All of lore.kernel.org
 help / color / mirror / Atom feed
* Re: Please help to confirm the risk if using TPIDRRO_EL0 to save CPU number, thanks.
       [not found] <1D289F1E6D91D2489524BBB0B8880A7DA1A39219@dggeml509-mbx.china.huawei.com>
@ 2020-06-01  7:03 ` Will Deacon
  2020-06-05 12:10   ` Mark Brown
  0 siblings, 1 reply; 6+ messages in thread
From: Will Deacon @ 2020-06-01  7:03 UTC (permalink / raw)
  To: Lixin (Victor, Kirin); +Cc: fujun (F), Wuxuecheng, linux-arm-kernel

On Fri, May 29, 2020 at 09:03:37AM +0000, Lixin (Victor, Kirin) wrote:
>    Intel optimized getcpu syscall on Linux/Android system by using vDSO, but
>    ARM doesn't do any optimizations for getcpu syscall.
> 
>    In Apple open source, TPIDRRO_EL0/TPIDRURO is used to save the CPU number,
>    [1]https://opensource.apple.com/source/xnu/xnu-4570.1.46/osfmk/arm/cswitch.s.auto.html
> 
>               Is there any risk if using TPIDRRO_EL0/TPIDRURO to implement
>    the vDSO for getcpu? Is there any possible to break any ARM ABI? Can you
>    help us to confirm the considerations?
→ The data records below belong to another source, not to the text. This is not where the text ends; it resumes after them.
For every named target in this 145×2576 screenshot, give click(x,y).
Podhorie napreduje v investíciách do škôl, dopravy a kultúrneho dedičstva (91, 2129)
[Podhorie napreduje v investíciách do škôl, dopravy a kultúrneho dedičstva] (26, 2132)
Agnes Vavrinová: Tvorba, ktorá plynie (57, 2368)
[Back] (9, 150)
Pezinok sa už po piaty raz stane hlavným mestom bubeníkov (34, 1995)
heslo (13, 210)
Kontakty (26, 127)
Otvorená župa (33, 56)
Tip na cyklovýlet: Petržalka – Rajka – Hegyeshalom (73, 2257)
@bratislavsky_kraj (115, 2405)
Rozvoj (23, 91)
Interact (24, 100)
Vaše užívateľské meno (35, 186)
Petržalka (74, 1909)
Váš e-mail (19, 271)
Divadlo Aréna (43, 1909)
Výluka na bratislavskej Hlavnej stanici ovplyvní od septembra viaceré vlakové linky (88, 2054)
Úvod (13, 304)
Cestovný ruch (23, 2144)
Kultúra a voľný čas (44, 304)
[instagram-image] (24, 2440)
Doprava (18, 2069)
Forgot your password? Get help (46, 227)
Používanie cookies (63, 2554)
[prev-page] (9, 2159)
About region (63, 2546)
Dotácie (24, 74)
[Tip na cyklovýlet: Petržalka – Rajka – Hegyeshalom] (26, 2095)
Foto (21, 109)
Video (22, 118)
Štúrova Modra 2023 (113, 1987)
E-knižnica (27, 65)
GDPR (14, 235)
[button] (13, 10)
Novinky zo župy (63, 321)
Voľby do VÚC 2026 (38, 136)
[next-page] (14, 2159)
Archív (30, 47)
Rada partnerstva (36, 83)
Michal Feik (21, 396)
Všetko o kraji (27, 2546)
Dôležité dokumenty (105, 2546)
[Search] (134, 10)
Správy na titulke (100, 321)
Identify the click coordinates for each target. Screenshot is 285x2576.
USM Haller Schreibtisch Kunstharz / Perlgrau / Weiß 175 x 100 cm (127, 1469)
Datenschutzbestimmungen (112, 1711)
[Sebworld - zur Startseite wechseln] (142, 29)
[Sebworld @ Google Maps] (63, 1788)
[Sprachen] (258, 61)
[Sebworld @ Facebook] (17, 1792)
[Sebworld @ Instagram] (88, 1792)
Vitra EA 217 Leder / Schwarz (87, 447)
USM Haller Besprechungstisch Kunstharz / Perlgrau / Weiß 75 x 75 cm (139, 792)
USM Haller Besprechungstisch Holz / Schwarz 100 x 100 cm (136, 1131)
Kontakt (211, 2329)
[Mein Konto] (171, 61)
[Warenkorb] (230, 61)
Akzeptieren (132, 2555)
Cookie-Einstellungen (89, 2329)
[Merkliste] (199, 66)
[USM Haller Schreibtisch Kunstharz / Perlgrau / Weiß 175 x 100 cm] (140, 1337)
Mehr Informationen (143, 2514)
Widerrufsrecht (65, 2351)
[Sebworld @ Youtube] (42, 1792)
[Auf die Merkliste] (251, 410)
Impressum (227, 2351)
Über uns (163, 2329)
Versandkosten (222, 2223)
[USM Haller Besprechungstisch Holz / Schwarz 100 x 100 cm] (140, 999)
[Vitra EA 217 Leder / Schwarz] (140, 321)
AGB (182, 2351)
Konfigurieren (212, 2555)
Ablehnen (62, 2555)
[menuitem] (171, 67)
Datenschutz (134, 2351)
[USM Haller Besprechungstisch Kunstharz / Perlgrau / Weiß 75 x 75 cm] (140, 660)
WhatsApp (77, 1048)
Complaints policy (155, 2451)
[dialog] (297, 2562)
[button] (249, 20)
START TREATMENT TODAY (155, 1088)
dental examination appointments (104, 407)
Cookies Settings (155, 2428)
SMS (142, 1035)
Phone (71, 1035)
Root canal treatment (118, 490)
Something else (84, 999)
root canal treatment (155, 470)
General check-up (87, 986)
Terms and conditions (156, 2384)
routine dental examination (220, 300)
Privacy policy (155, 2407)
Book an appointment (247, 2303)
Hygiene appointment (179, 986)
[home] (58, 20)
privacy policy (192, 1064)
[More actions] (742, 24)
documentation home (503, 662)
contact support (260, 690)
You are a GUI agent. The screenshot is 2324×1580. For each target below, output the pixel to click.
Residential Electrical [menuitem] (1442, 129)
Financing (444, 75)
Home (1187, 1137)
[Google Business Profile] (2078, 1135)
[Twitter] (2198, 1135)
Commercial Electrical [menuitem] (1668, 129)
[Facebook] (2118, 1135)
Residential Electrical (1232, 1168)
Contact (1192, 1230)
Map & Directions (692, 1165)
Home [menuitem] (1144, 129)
Do you have a use-case for high-performance getcpu() that isn't better
suited to rseq()?

Will

_______________________________________________
linux-arm-kernel mailing list
linux-arm-kernel@lists.infradead.org
http://lists.infradead.org/mailman/listinfo/linux-arm-kernel

^ permalink raw reply	[flat|nested] 6+ messages in thread

* Re: Please help to confirm the risk if using TPIDRRO_EL0 to save CPU number, thanks.
  2020-06-01  7:03 ` Please help to confirm the risk if using TPIDRRO_EL0 to save CPU number, thanks Will Deacon
@ 2020-06-05 12:10   ` Mark Brown
  2020-06-05 12:33     ` Will Deacon
  0 siblings, 1 reply; 6+ messages in thread
From: Mark Brown @ 2020-06-05 12:10 UTC (permalink / raw)
  To: Will Deacon
  Cc: fujun (F), Wuxuecheng, linux-arm-kernel, Lixin (Victor, Kirin)


[-- Attachment #1.1: Type: text/plain, Size: 2294 bytes --]

On Mon, Jun 01, 2020 at 08:03:12AM +0100, Will Deacon wrote:
> On Fri, May 29, 2020 at 09:03:37AM +0000, Lixin (Victor, Kirin) wrote:

> >    Intel optimized getcpu syscall on Linux/Android system by using vDSO, but
> >    ARM doesn't do any optimizations for getcpu syscall.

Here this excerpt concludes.